Requirement >> Rewrite the entries below, swapping each occurrence of "Instruction" for "Goal" and leaving everything else untouched.

## start Records provided

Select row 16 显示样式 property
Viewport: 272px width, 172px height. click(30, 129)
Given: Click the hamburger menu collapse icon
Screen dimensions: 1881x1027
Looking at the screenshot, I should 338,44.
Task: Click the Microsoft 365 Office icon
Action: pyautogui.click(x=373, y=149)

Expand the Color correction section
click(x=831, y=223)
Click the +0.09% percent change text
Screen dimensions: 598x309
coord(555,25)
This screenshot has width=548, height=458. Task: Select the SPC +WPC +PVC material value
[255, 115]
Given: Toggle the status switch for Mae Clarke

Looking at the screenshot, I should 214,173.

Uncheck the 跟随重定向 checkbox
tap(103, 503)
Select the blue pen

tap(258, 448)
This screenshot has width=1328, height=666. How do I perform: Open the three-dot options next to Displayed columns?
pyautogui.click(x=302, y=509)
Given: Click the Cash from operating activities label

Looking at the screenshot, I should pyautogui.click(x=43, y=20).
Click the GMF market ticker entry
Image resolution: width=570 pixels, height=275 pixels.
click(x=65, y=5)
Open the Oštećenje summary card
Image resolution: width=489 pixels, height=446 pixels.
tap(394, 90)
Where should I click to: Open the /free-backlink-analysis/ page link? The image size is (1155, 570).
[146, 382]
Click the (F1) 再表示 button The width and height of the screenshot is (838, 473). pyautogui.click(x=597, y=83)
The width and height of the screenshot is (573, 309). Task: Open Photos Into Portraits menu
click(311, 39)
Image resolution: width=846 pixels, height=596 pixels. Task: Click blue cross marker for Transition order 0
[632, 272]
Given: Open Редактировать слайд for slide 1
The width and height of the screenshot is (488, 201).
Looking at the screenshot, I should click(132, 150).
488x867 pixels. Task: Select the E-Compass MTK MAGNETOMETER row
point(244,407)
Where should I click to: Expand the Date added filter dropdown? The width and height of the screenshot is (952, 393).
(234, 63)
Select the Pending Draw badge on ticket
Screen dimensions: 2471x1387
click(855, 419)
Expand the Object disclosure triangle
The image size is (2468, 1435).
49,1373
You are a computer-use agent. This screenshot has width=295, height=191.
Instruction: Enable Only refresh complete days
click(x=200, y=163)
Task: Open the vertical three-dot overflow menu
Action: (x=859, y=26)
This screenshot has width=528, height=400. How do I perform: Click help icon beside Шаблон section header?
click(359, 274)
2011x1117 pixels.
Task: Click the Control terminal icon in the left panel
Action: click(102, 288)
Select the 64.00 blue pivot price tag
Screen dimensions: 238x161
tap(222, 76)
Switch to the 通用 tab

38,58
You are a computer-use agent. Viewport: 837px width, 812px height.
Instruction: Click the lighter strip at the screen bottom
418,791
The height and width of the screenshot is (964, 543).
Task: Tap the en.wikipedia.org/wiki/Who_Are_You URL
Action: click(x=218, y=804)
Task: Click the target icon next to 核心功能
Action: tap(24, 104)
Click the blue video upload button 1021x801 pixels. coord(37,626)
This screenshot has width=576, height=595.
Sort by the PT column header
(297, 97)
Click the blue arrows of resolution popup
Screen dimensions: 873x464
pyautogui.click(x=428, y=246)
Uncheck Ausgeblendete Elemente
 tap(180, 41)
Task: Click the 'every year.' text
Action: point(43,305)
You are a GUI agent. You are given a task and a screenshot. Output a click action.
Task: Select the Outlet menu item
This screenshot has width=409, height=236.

## end Records provided

Correct result >>
Select row 16 显示样式 property
Viewport: 272px width, 172px height. click(30, 129)
Given: Click the hamburger menu collapse icon
Screen dimensions: 1881x1027
Looking at the screenshot, I should 338,44.
Task: Click the Microsoft 365 Office icon
Action: pyautogui.click(x=373, y=149)

Expand the Color correction section
click(x=831, y=223)
Click the +0.09% percent change text
Screen dimensions: 598x309
coord(555,25)
This screenshot has width=548, height=458. Task: Select the SPC +WPC +PVC material value
[255, 115]
Given: Toggle the status switch for Mae Clarke

Looking at the screenshot, I should 214,173.

Uncheck the 跟随重定向 checkbox
tap(103, 503)
Select the blue pen

tap(258, 448)
This screenshot has width=1328, height=666. How do I perform: Open the three-dot options next to Displayed columns?
pyautogui.click(x=302, y=509)
Given: Click the Cash from operating activities label

Looking at the screenshot, I should pyautogui.click(x=43, y=20).
Click the GMF market ticker entry
Image resolution: width=570 pixels, height=275 pixels.
click(x=65, y=5)
Open the Oštećenje summary card
Image resolution: width=489 pixels, height=446 pixels.
tap(394, 90)
Where should I click to: Open the /free-backlink-analysis/ page link? The image size is (1155, 570).
[146, 382]
Click the (F1) 再表示 button The width and height of the screenshot is (838, 473). pyautogui.click(x=597, y=83)
The width and height of the screenshot is (573, 309). Task: Open Photos Into Portraits menu
click(311, 39)
Image resolution: width=846 pixels, height=596 pixels. Task: Click blue cross marker for Transition order 0
[632, 272]
Given: Open Редактировать слайд for slide 1
The width and height of the screenshot is (488, 201).
Looking at the screenshot, I should click(132, 150).
488x867 pixels. Task: Select the E-Compass MTK MAGNETOMETER row
point(244,407)
Where should I click to: Expand the Date added filter dropdown? The width and height of the screenshot is (952, 393).
(234, 63)
Select the Pending Draw badge on ticket
Screen dimensions: 2471x1387
click(855, 419)
Expand the Object disclosure triangle
The image size is (2468, 1435).
49,1373
You are a computer-use agent. This screenshot has width=295, height=191.
Goal: Enable Only refresh complete days
click(x=200, y=163)
Task: Open the vertical three-dot overflow menu
Action: (x=859, y=26)
This screenshot has width=528, height=400. How do I perform: Click help icon beside Шаблон section header?
click(359, 274)
2011x1117 pixels.
Task: Click the Control terminal icon in the left panel
Action: click(102, 288)
Select the 64.00 blue pivot price tag
Screen dimensions: 238x161
tap(222, 76)
Switch to the 通用 tab

38,58
You are a computer-use agent. Viewport: 837px width, 812px height.
Goal: Click the lighter strip at the screen bottom
418,791
The height and width of the screenshot is (964, 543).
Task: Tap the en.wikipedia.org/wiki/Who_Are_You URL
Action: click(x=218, y=804)
Task: Click the target icon next to 核心功能
Action: tap(24, 104)
Click the blue video upload button 1021x801 pixels. coord(37,626)
This screenshot has width=576, height=595.
Sort by the PT column header
(297, 97)
Click the blue arrows of resolution popup
Screen dimensions: 873x464
pyautogui.click(x=428, y=246)
Uncheck Ausgeblendete Elemente
 tap(180, 41)
Task: Click the 'every year.' text
Action: point(43,305)
You are a GUI agent. You are given a task and a screenshot. Output a click action.
Task: Select the Outlet menu item
This screenshot has width=409, height=236.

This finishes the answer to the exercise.